Moreover, the link between trade and dominion was not just one of timing. ‘The prosperity ushered in by trade and the need to control the trade routes is apparent in the sites chosen by the Shatavahanas for their earliest inscriptions.’18 Inland trade routes converged on the Shatavahanas’ west coast ports from Ujjain and the Gangetic states as well as from the Shatavahanas’ capital at Paithan in the Deccan. In both cases they had to thread their way down the rocky defiles of the Western Ghats. The Shatavahanas’ earliest inscriptions are at cave sites clearly related to these passes and defiles.

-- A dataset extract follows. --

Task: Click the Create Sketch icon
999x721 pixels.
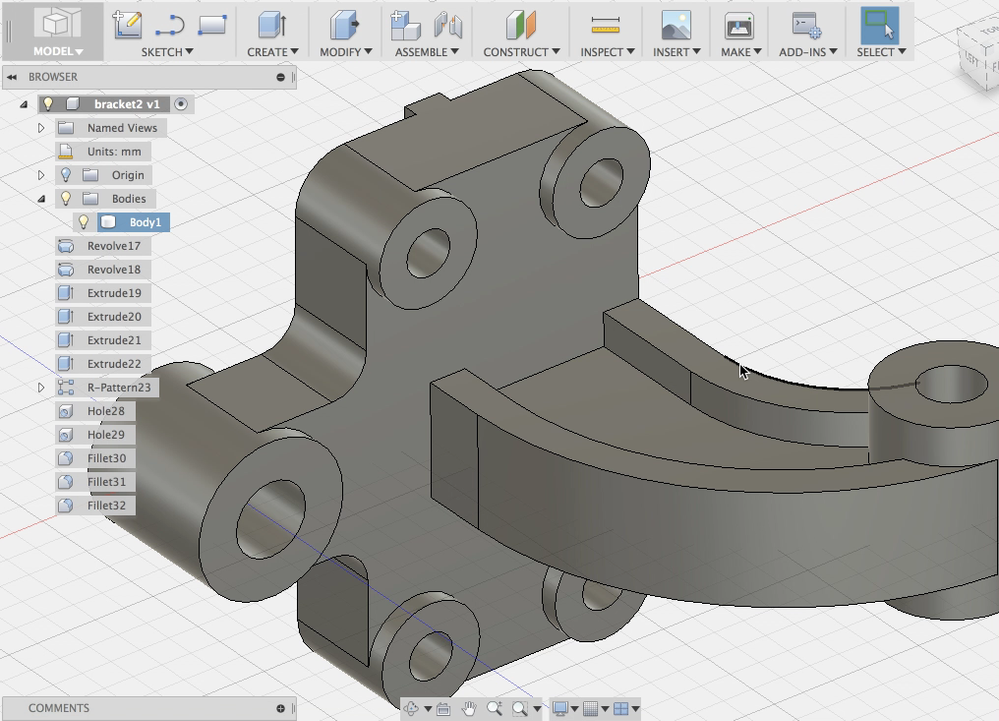Action: coord(127,24)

Not without reason did one of the earliest Shatavahana kings describe himself as daksinapatha-pati, ‘the lord of the daksinapatha (the “southern route”)’.

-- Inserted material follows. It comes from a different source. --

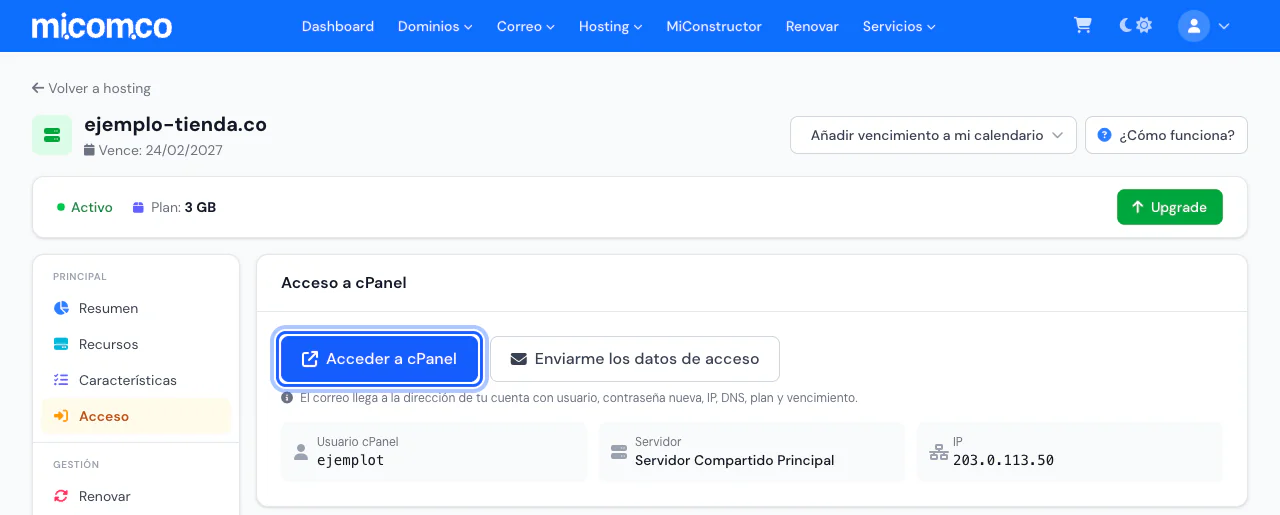Screen dimensions: 1280x515
Task: Expand the Servicios navigation menu
Action: click(899, 26)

The Periplus describes vast wagon trains heading down from Ujjain with the exotic produce of the Kushana domains and beyond – spikenard, saffron and costus (a medicinal root) from the Himalayas, ivory and bdellium (a resin), muslins and silks, agate and carnelian, ebony and teak. The trade may go back to Mauryan times since a fragment of an Ashokan Rock Edict has been found at the port of Sopara. But it was the Shatavahanas who were responsible for developing it. They not only controlled the trade routes but also encouraged the settlement of lands which would supply both the ports and the staging posts. It was to further this programme of settlement and strategic control that the Shatavahana dynasty, though orthodox in its adherence to Vedic sacrifice and deities, patronised and encouraged Buddhist establishments as well as making land grants to brahmans.

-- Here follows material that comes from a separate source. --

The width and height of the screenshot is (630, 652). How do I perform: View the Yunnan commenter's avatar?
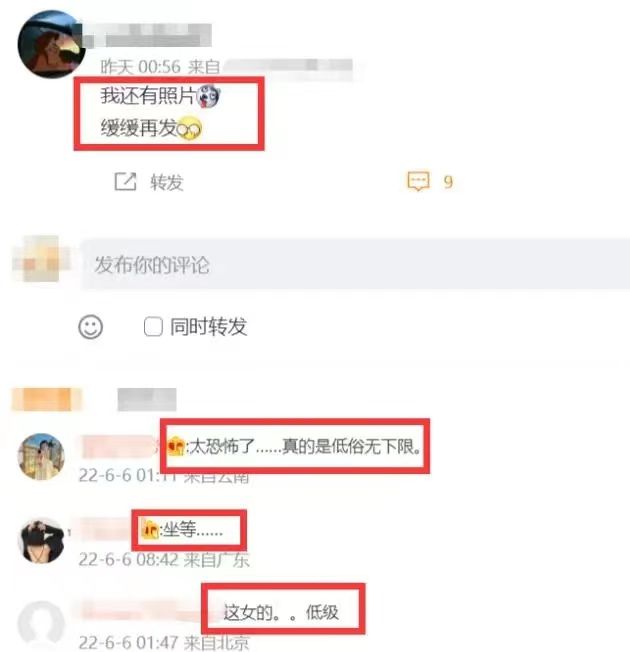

Buddhism, as noted, had become identified with commerce and manufacturing. Not only did Buddhist doctrine encourage the investment of resources which would otherwise be wasted on sacrifices; it also denied caste taboos on food and travel which made trade so hazardous for the orthodox. Monastic establishments thus became foci of inland trade. Beside and below the extant cave temples it is thought that there stretched bazaars and lodging houses, stables, holding pens and joinery shops, all of course built in long-since-perished timber. The monasteries thus served the functions of caravanserais. And, though initially recipients of royal grants, they soon attracted private donations and mercantile endowments. As guild-members or as individuals, weavers, grain merchants, basket makers, leather workers, shipping agents, ivory carvers, smiths, salt merchants and a host of other craftsmen and dealers are recorded as donors in the cave temple inscriptions. Many hailed from distant parts of India; some even described themselves as Yavanas; all clearly had a vested interest in the booming commerce and so in the religious establishments which made it possible.

The nature of Aryanisation within the subcontinent is still debated; so is that of India’s growing influence outside the subcontinent. Were Funan and all the later Indianised states in south-east Asia the result of trading links, of missionary activities, of migration, or of conquest? Should they be called ‘colonies’? Or were their Indian credentials simply the result of local elites espousing imported ideas of kingship, cultural sophistication and social differentiation? Conquests like Rome’s contemporary triumphs in Gaul and Britain can be discounted. It is much more likely that the processes responsible for the diaspora of Indian ideas in south-east Asia mirrored those at work in the western Deccan where trade, religious institutions and royal authority operated in consort to promote security, extend agrarian settlement and stimulate state-formation.